Michel Deheunynck, prêtre retraité du diocèse de Saint-Denis et membre de Saint-Merry Hors-les-Murs, a bien voulu nous permettre de partager sur ce site quelques-unes de ses homélies, dont vous pouvez retrouver l’intégralité publiées sous le titre La périphérie : un boulevard pour l’Évangile aux éditions du Temps Présent (et dont il reste des exemplaires disponibles à la vente chez l’éditeur).
Il commente ici Mt 22,15-21 (vingt-neuvième dimanche ordinaire, Année A) : « Est-il permis, oui ou non, de payer l’impôt à l’empereur ? »

Cet épisode nous éclaire, à son tour, sur l’engagement de Jésus. Mais attention ! trop souvent, en lisant ce passage d’Évangile, on fait dire à Jésus : « Laissez-moi faire ma religion, je vous laisserai faire votre politique. » Un peu comme du donnant-donnant, du 50-50. Non ! Si Jésus avait voulu dire cela, il serait tombé à pieds joints dans les pièges, le traquenard que lui tendaient justement les tenants du pouvoir et de l’ordre établi, qui étaient justement sur cette position du compromis.

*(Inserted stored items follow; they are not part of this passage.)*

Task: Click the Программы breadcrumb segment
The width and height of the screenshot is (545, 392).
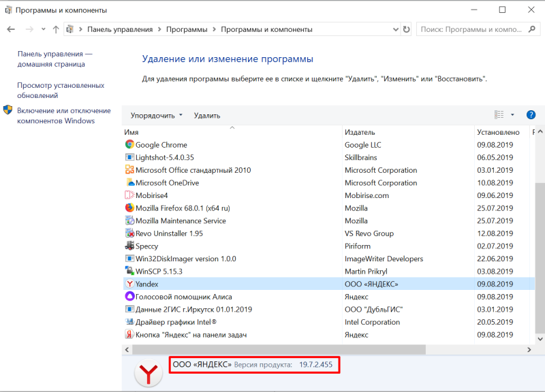Action: point(187,29)
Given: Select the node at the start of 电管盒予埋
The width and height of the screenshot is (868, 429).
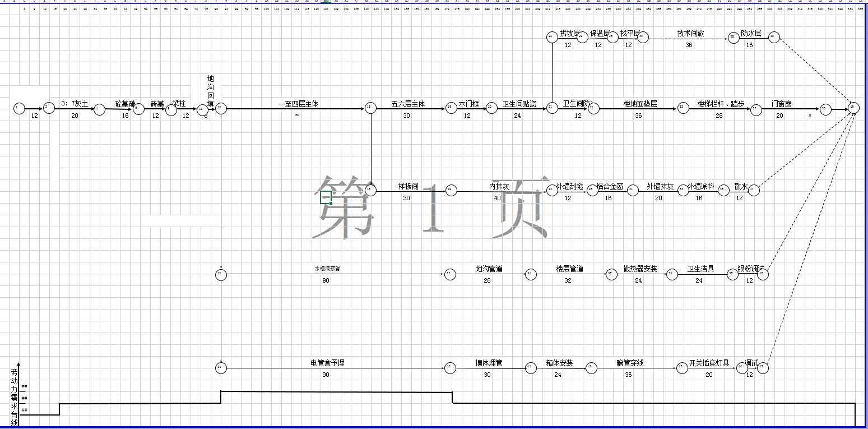Looking at the screenshot, I should (221, 368).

On sait que les pharisiens, les bien-pensants, les fidèles gardiens de l’ordre et de la tradition sont toujours prêts à tout pour garder le pouvoir politique et religieux. Et ils ne loupent jamais une occasion de tendre des pièges à Jésus et, à travers lui, à ses vrais amis. Ce n’est pas nouveau et ils savent y faire, et avec quelle malice, quelle hypocrisie, quelle démagogie flatteuse : « Maître, nous savons que tu es juste et que tu enseignes le vrai chemin de Dieu… » Ben voyons ! Les pharisiens et les hérodiens au pouvoir alors n’avaient pas manqué de former une coalition politico-religieuse conservatrice.

Mais pour Jésus qui, lui, n’est pas vraiment du genre conservateur, les institutions, qu’elles soient politiques ou religieuses, n’ont qu’un temps. Son projet de société à lui dépasse toutes les institutions. Ne donnons donc pas au pouvoir politique ou religieux plus qu’il ne lui revient. L’impôt, d’accord, mais pas le sens que nous donnons à notre vie ; le denier de l’Église, d’accord, mais pas notre liberté d’être ce que nous sommes et de penser comme nous pensons.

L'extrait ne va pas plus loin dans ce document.